Mr. Roach is a global affairs senior fellow at Yale who once led Morgan Stanley Asia. A top Wall Street global economist, he was struck by how adroitly China dodged being drawn into the Asian financial crisis in the 1990s (by pushing cheap exports to finance huge dollar reserves). “It didn’t take long for me to get hooked on the Chinese development miracle,” he writes.



And hooked he remains. Much of his book is devoted to defusing hostility toward China. He notes, for instance, that though Chinese exports ravaged American manufacturing, their low prices reduced consumer inflation in the United States. (Some 70 percent of what Walmart sells comes from China.) And though China gets a black eye for excessive exports to the United States, Mr. Roach sees it as wrongly blamed. China is often just the final link in a long supply chain, assembling parts made elsewhere. Yet under accounting rules, the entire value of such products is recorded as Chinese exports, though much of their value was produced in other countries. China’s enormous holdings of United States Treasury debt are a grave worry, he acknowledges. If China were abruptly to stop buying Treasury debt, Uncle Sam  would be hard-put to find buyers for so much volume and almost certainly would have to pay higher interest.

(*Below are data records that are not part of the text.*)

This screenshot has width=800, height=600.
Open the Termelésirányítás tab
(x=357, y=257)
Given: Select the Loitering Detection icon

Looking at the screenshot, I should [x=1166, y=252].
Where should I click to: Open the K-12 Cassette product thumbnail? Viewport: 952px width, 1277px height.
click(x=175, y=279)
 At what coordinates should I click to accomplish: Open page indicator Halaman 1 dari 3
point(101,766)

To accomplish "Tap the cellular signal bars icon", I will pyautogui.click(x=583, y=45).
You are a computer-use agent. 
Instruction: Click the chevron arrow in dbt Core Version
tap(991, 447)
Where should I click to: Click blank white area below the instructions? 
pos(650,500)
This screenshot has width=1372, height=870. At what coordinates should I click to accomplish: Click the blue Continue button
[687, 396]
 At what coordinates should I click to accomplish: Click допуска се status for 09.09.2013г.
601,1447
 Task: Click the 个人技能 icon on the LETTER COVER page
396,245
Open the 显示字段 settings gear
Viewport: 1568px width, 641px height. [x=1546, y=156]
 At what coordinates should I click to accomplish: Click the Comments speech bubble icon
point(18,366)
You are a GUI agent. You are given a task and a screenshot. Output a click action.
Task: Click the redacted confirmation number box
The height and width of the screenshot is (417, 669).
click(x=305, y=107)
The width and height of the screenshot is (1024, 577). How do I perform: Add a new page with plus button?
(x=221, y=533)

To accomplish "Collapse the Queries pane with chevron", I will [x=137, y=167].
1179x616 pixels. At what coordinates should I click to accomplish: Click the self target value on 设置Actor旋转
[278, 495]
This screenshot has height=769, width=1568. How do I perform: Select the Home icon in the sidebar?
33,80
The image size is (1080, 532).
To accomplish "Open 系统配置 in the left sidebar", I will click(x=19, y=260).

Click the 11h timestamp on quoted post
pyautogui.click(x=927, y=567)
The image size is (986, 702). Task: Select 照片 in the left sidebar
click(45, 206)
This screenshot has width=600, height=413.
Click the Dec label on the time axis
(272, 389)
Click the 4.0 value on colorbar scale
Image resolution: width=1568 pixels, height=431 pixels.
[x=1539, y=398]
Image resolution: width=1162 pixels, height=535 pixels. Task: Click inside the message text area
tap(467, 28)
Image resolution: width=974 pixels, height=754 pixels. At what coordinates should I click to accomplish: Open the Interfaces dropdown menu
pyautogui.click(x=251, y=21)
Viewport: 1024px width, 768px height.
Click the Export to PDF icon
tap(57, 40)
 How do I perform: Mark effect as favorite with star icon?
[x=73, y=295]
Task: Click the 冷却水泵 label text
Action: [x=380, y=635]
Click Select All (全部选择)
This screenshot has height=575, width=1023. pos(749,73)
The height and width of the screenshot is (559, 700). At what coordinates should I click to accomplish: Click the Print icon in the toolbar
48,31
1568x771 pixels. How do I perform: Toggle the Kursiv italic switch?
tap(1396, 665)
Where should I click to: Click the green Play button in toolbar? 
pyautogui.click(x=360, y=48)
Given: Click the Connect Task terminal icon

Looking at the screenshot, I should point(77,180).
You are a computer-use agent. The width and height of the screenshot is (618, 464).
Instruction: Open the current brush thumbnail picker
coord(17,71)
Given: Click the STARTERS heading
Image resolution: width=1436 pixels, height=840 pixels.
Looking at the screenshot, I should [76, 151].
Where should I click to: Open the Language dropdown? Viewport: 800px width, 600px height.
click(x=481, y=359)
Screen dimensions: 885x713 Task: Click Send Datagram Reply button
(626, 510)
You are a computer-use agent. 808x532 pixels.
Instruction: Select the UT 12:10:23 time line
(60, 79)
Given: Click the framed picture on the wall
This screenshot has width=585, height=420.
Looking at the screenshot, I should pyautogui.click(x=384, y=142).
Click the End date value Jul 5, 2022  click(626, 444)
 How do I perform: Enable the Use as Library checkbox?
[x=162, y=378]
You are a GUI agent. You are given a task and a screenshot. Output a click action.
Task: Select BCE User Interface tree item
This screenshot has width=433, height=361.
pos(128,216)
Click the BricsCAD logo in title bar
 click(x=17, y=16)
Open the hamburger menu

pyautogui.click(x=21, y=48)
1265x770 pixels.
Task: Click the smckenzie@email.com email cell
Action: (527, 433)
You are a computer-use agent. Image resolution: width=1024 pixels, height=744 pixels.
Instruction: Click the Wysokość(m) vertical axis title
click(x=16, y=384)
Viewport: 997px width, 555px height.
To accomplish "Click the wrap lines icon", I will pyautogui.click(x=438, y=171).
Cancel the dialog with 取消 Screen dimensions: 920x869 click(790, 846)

The root problem, Mr. Roach says repeatedly, is America’s inability to save enough at home to finance its growth — a situation that is hardly China’s fault. And a day of reckoning is coming. If China devotes more of its surplus savings to funding a decent pension plan or health care for its citizens, it will spend that much less at Treasury auctions.
Mr. Roach walks a line between explaining China and excusing it. He stresses that its modern economy, barely three decades old, is still learning the game. He notes that though China has a terrible record on intellectual-property rights, the West has dealt with intellectual-property issues since the 1400s; China’s patent law dates only to 1985.
And, yes, the Internet is censored, often heavy-handedly, but it does exist and even thrive in China; it has by far the world’s largest Internet community, which plays a vital role in creating the new consumer economy.
Mr. Roach understands that China, in many ways still a poor country, differs vastly from the United States. He acknowledges the Chinese Communist Party’s many flaws. He knows that it cracks down proactively on any dissent that threatens its rule. He is aware that dealings between Washington and Beijing can sour for innumerable reasons. And he is terribly pessimistic about political myopia and paralysis in Washington.
But “the endgame provides enormous opportunity for each,” he writes. “The challenge is for both to see it.”